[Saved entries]
+ + +

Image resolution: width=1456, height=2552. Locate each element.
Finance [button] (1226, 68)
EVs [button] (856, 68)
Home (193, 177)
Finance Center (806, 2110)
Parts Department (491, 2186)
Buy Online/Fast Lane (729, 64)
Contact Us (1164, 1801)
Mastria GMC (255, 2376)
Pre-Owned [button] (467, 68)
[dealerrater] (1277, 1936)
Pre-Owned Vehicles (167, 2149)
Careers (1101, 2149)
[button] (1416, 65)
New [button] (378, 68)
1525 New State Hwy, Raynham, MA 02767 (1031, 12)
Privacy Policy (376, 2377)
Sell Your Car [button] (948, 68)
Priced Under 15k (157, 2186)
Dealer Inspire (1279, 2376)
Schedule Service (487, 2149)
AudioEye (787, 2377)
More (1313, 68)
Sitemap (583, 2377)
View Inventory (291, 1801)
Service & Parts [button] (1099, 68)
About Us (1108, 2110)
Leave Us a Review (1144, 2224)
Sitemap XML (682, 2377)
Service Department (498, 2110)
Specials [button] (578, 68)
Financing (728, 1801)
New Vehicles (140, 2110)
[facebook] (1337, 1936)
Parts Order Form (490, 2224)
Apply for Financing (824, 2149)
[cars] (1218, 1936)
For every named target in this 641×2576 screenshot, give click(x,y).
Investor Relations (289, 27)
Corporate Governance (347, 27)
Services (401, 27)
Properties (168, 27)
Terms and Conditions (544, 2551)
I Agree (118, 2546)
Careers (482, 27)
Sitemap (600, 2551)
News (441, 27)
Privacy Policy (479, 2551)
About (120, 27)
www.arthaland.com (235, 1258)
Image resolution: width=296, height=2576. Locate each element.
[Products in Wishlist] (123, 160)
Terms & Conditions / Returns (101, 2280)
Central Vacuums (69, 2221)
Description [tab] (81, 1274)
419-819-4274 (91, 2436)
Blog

+ + +

YOUR GOAL:
Every entry is to be copied exactly, with none omitted.

RESPONSE:
Image resolution: width=1456, height=2552. Locate each element.
Finance [button] (1226, 68)
EVs [button] (856, 68)
Home (193, 177)
Finance Center (806, 2110)
Parts Department (491, 2186)
Buy Online/Fast Lane (729, 64)
Contact Us (1164, 1801)
Mastria GMC (255, 2376)
Pre-Owned [button] (467, 68)
[dealerrater] (1277, 1936)
Pre-Owned Vehicles (167, 2149)
Careers (1101, 2149)
[button] (1416, 65)
New [button] (378, 68)
1525 New State Hwy, Raynham, MA 02767 (1031, 12)
Privacy Policy (376, 2377)
Sell Your Car [button] (948, 68)
Priced Under 15k (157, 2186)
Dealer Inspire (1279, 2376)
Schedule Service (487, 2149)
AudioEye (787, 2377)
More (1313, 68)
Sitemap (583, 2377)
View Inventory (291, 1801)
Service & Parts [button] (1099, 68)
About Us (1108, 2110)
Leave Us a Review (1144, 2224)
Sitemap XML (682, 2377)
Service Department (498, 2110)
Specials [button] (578, 68)
Financing (728, 1801)
New Vehicles (140, 2110)
[facebook] (1337, 1936)
Parts Order Form (490, 2224)
Apply for Financing (824, 2149)
[cars] (1218, 1936)
For every named target in this 641×2576 screenshot, give click(x,y).
Investor Relations (289, 27)
Corporate Governance (347, 27)
Services (401, 27)
Properties (168, 27)
Terms and Conditions (544, 2551)
I Agree (118, 2546)
Careers (482, 27)
Sitemap (600, 2551)
News (441, 27)
Privacy Policy (479, 2551)
About (120, 27)
www.arthaland.com (235, 1258)
Image resolution: width=296, height=2576. Locate each element.
[Products in Wishlist] (123, 160)
Terms & Conditions / Returns (101, 2280)
Central Vacuums (69, 2221)
Description [tab] (81, 1274)
419-819-4274 (91, 2436)
Blog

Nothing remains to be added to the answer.